A castle-like building behind a half-open gate
Web Development |

User Input Considered Harmful

Leonhard

July 15, 2024

There is a library that has crept into our codebases over the last few years -- for the better. It's called zod and it has added both value and developer happiness to our projects. The project describes itself as a library for "TypeScript-first schema validation with static type inference".

In this post, we will dive into why and how we can use zod in the context of a full-stack web application powered by TypeScript.

Why Validate?

All user input should be considered harmful.
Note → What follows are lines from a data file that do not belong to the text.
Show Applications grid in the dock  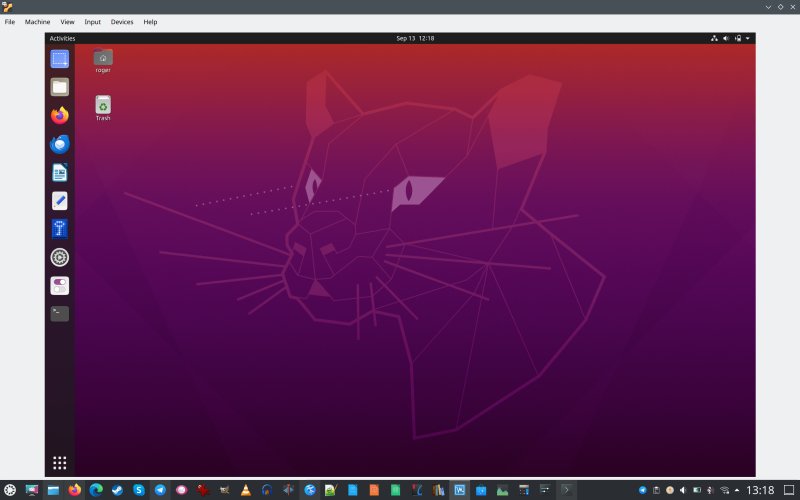[60, 462]
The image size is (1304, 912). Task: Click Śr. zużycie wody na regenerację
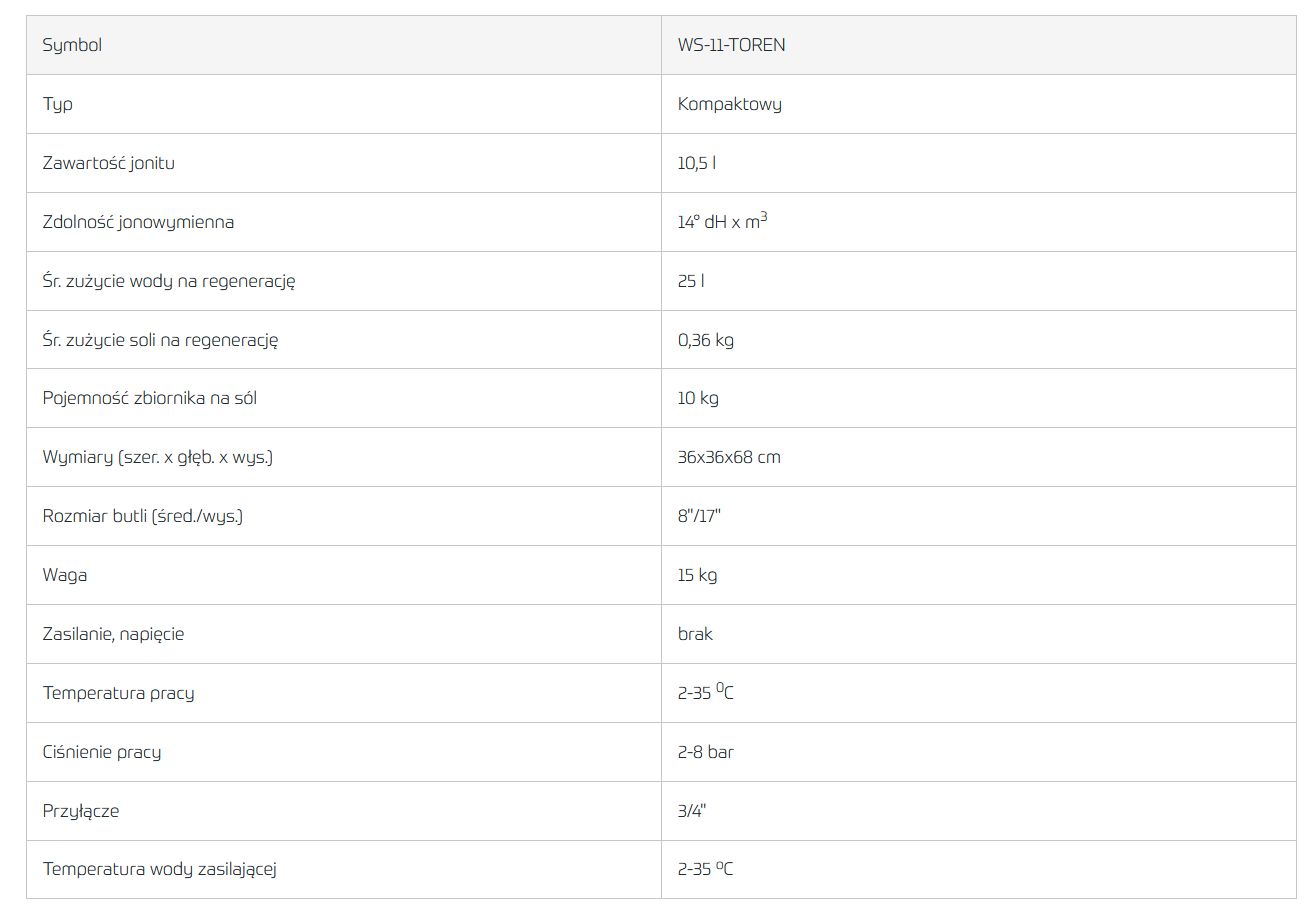(169, 281)
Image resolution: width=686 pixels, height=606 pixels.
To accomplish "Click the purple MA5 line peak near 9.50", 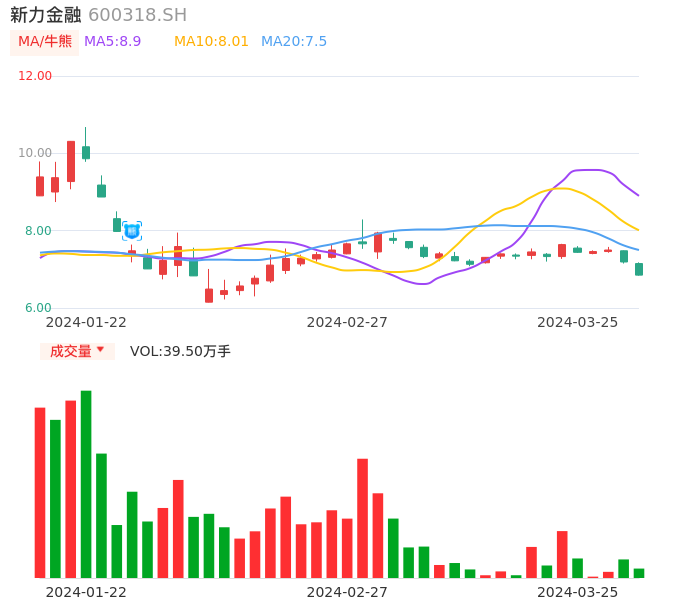I will [590, 170].
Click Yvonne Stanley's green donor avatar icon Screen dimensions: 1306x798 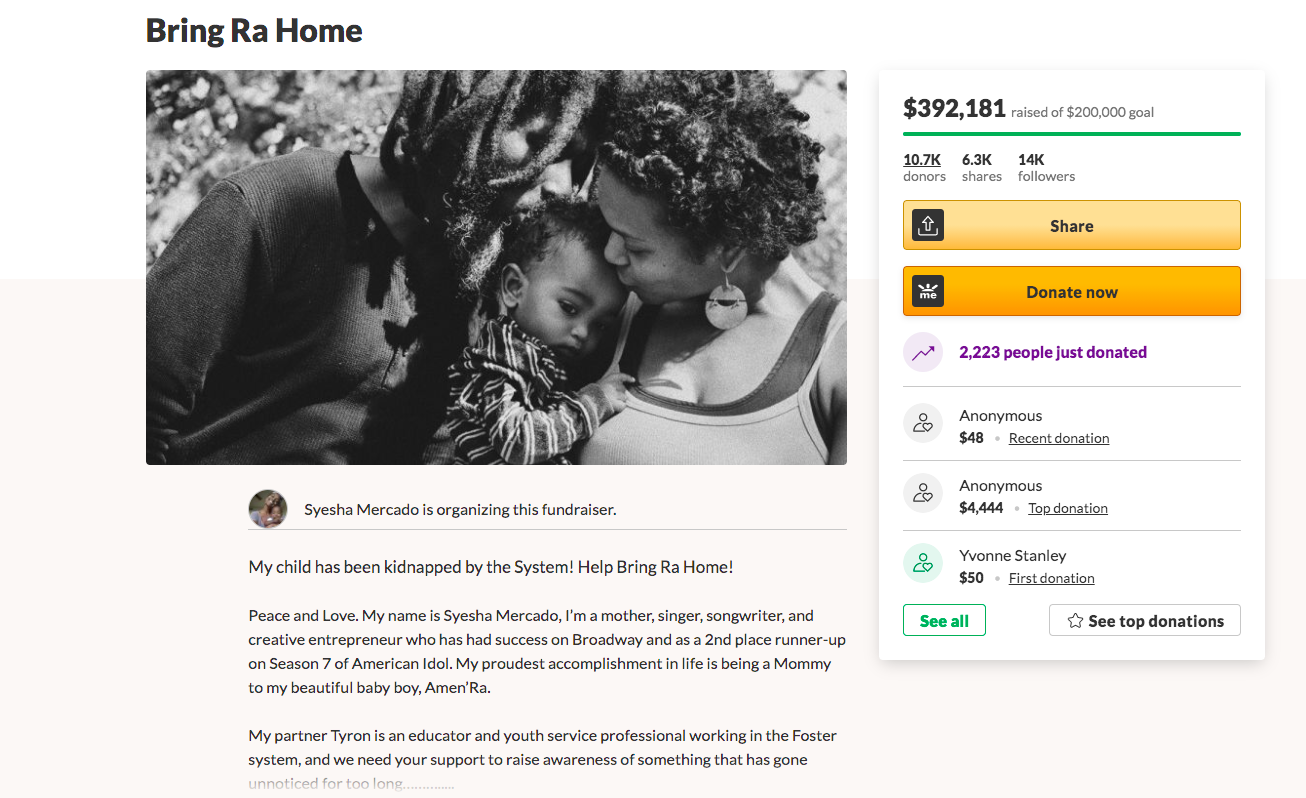click(923, 563)
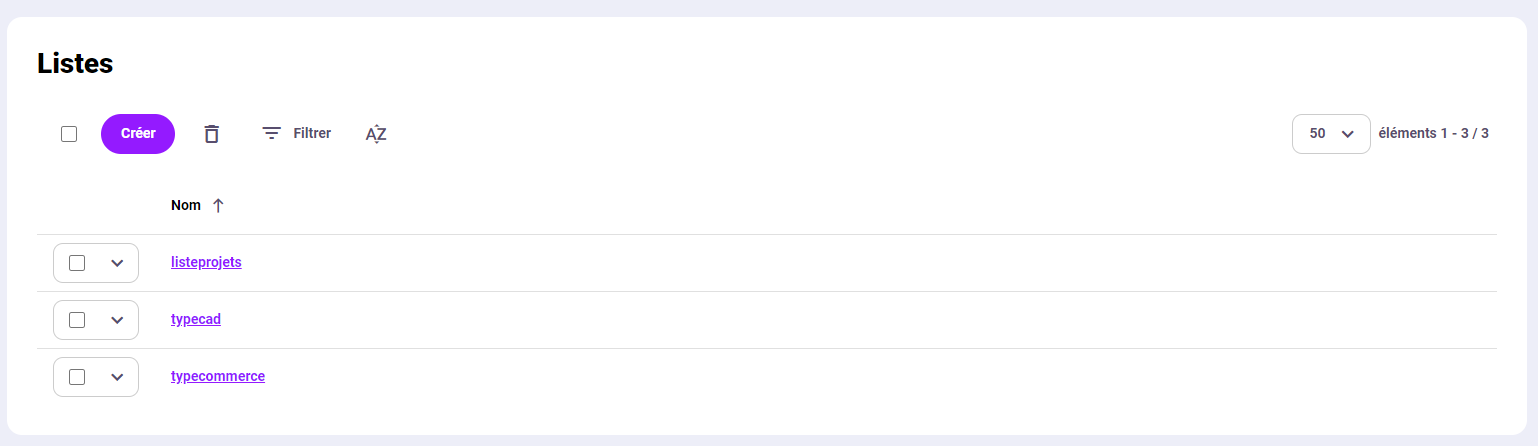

There are two main things to consider:

  • Invalid input: You have business requirements that require data to conform to a certain shape. For example, the "Email" field in the registration form should actually contain a syntactically valid email address. Invalid data can result in a broken application or simply useless output.
  • Malicious input: You have probably heard of cross-site scripting (XSS) or SQL injection attacks - both still in the Top 10 Web Application Vulnerabilities. Similarly, you want to strip any extra fields from a payload before writing to the database - otherwise someone could overwrite a foreign key like owner_id to maliciously associate the record with their own user. One way to combat these attacks is to validate the data coming into your application.

These reasons are very product specific. So how does developer happiness fit into this? As developers, we like working with typed data. It makes our lives easier by providing us with autocompletion, type checking, and refactoring tools. However, defining types separately from the business logic can be cumbersome -- how should these be kept in sync? This is where validating data (or rather parsing, as we'll learn) can help us, too. After the data has been parsed, we can be sure that it is in the shape we expect.

Wow, that was quite technical. How might we visualize this?

You can think of parsing as the process of checking visitors at the gate of a castle. Before passing the gate, the visitor is unknown. We have to check them. If they match the schema (friendly merchants, inhabitants, ...), they can enter. Furthermore, we can assign them a specific role they carry with them from now on. This role is known throughout their time in the castle (our application). In the process of checking, we may take dangerous items away from them. However, if they don't match the schema (enemies, spies, ...), we can deny them entry and throw them out.

A castle which is secured by a schema at the gate.

Enough talk. So how does this work with zod?

Basic Usage

Let's consider a basic schema to represent a person, consisting of their name and age:

import { z } from "zod";

// Simple: represent age as an integer
const ageSchema = z.number().int();

// Let's refine
const legalAgeSchema = ageSchema.min(18, {
  message: "You must be at least 18 years old.",
});

// Let's compose
const personSchema = z.object({
  name: z.string(),
  age: legalAgeSchema,
});

// Let's parse!
// 💡 `parse()` will throw if the data is invalid
const parsedPerson = personSchema.parse({
  name: "Bob",
  age: 17,
});

// Now we can be certain of the shape of the data!
console.log(parsedPerson.name);

// We can also extract the type,
// e.g. to re-use in other parts of the app
export type Person = z.infer<typeof personSchema>;

So far, so easy!

But wait...why is the method to validate called parse()? This is because zod is not only about validating data, but also about parsing it. In fact, zod follows the idea of parsing, not validating. This means that it tries to parse the data according to the defined schema. If the data does not match the schema, parse() will throw an error. After zod parsed a generic object, it's given a specific TypeScript type it'll carry from now on -- great for further processing!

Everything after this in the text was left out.